WORK REQUEST: In the listing below, locate the line that contains "Select the Postal Code field" and the line that contains "Task: Click '[ The". Restate word for word those two lines and every line between them, and nothing else.
*** SUPPLIED RECORDS Section Begins ***
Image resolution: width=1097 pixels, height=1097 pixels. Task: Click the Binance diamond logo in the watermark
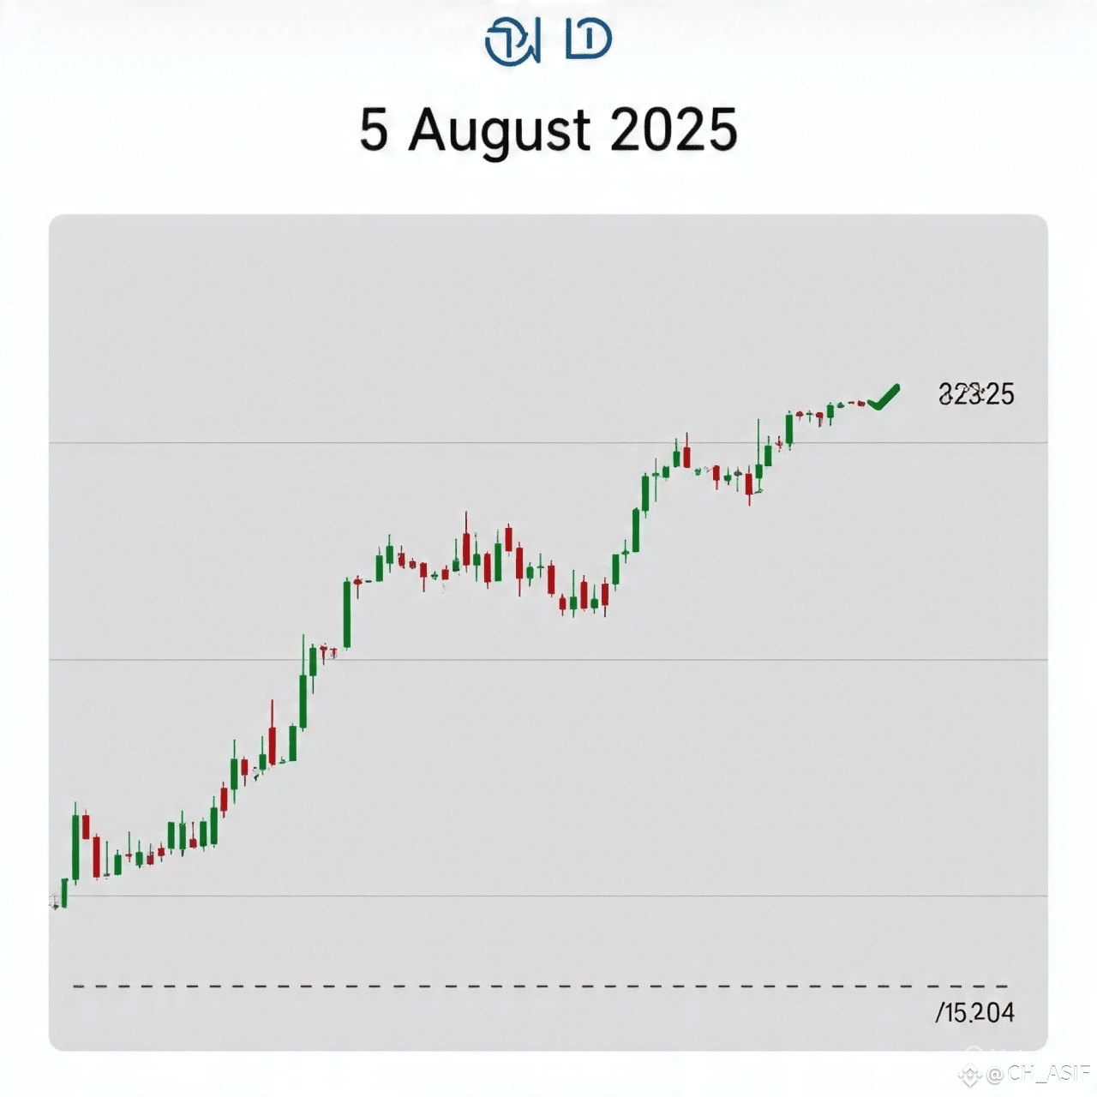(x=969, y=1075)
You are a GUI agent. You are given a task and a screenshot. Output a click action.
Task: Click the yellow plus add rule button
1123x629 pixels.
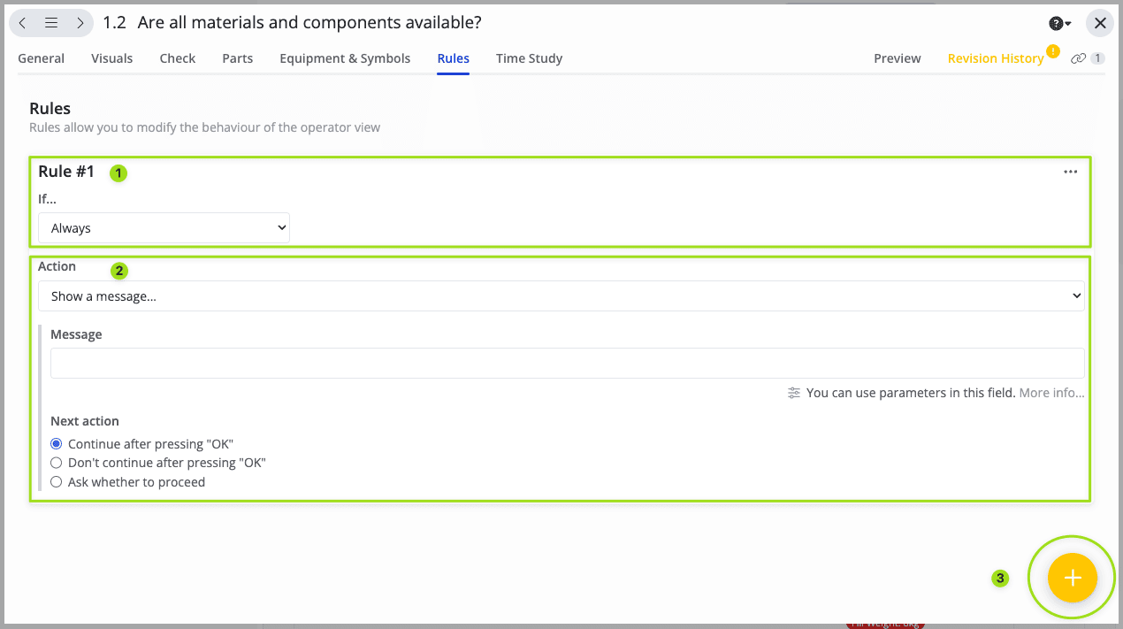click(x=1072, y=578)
*** SUPPLIED RECORDS Section Ends ***
*** SUPPLIED RECORDS Section Begins ***
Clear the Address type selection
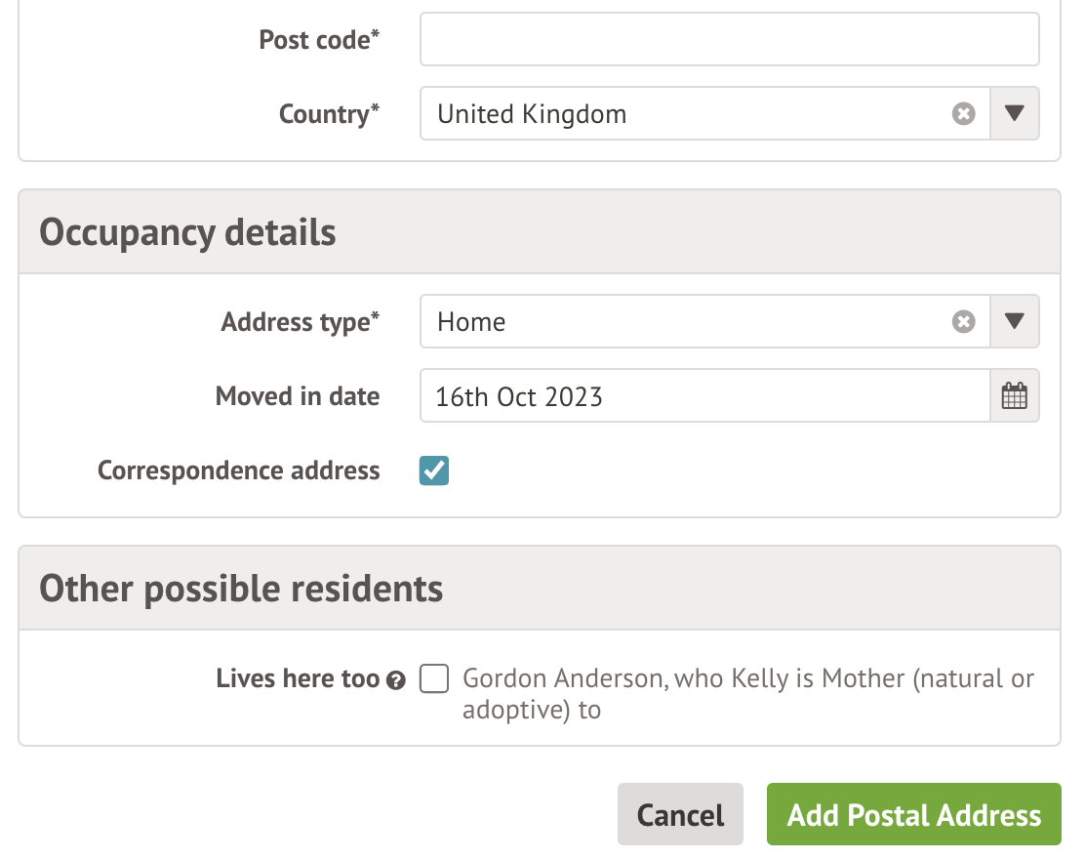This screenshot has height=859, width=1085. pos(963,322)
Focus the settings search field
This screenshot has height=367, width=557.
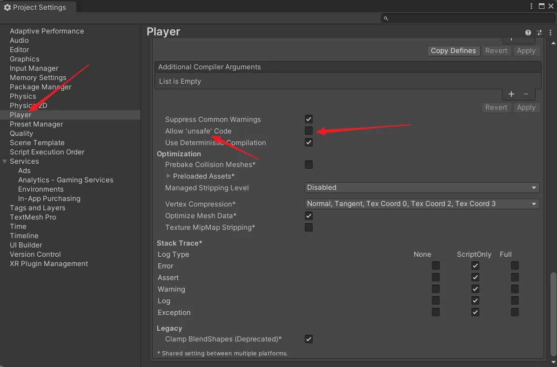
*** SUPPLIED RECORDS Section Ends ***
*** SUPPLIED RECORDS Section Begins ***
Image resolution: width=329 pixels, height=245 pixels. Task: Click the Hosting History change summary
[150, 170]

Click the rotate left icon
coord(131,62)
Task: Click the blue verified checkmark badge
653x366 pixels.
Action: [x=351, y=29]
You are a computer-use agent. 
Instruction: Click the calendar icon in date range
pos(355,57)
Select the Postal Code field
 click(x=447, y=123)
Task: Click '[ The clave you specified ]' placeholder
*** SUPPLIED RECORDS Section Ends ***
OUTPUT OF THE TASK:
Select the Postal Code field
 click(x=447, y=123)
Task: Click '[ The clave you specified ]' placeholder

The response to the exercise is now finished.